Configuring Objects to Continue Playing Until Silent

By default, Synthizer objects become silent when their reference counts go to 0, but this isn't always what you want. Sometimes, it is desirable to be able to continue playing audio until the object is "finished", for example for gunshots or other one-off effects. Synthizer calls this lingering, and offers the following API to configure it:

struct syz_DeleteBehaviorConfig {
    int linger;
    double linger_timeout;
};

SYZ_CAPI void syz_initDeleteBehaviorConfig(struct syz_DeleteBehaviorConfig *cfg);
SYZ_CAPI syz_ErrorCode syz_configDeleteBehavior(syz_Handle object, struct syz_DeleteBehaviorConfig *cfg);

To use it, call syz_initDeleteBehaviorConfig on an empty syz_DeleteBehaviorConfig struct, fill out the struct, and call syz_configDeleteBehavior. The fields have the following meaning:

  • linger: if 0, die immediately, which is the default. If 1, keep the object around until it "finishes". What this means depends on the object and is documented in the object reference, but it generally "does what you'd expect". For some examples:
    • BufferGenerator will stop any looping and play until the end of the buffer, or die immediately if paused.
    • All sources will keep going until all their generators are no longer around.
  • linger_timeout: if nonzero, set an upper bound on the amount of time an object may linger for. This is useful as a sanity check in your application.

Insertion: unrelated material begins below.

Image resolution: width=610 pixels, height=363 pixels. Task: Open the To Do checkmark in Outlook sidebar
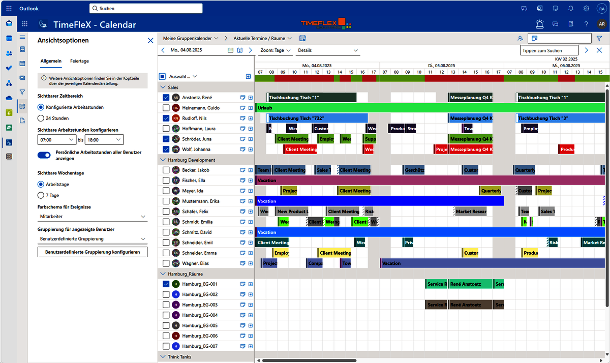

These functions only configure what happens when the last reference to an object goes away and do not destroy the object or manipulate the reference count in any other way. It is valid to call them immediately after object creation if desired. No Synthizer interface besides syz_handleDecRef will destroy an object unless otherwise explicitly documented.

Lingering doesn't keep related objects alive. For example a BufferGenerator that is lingering still goes silent if the buffer attached to it is destroyed.

As with pausing, bindings usually make this an instance method.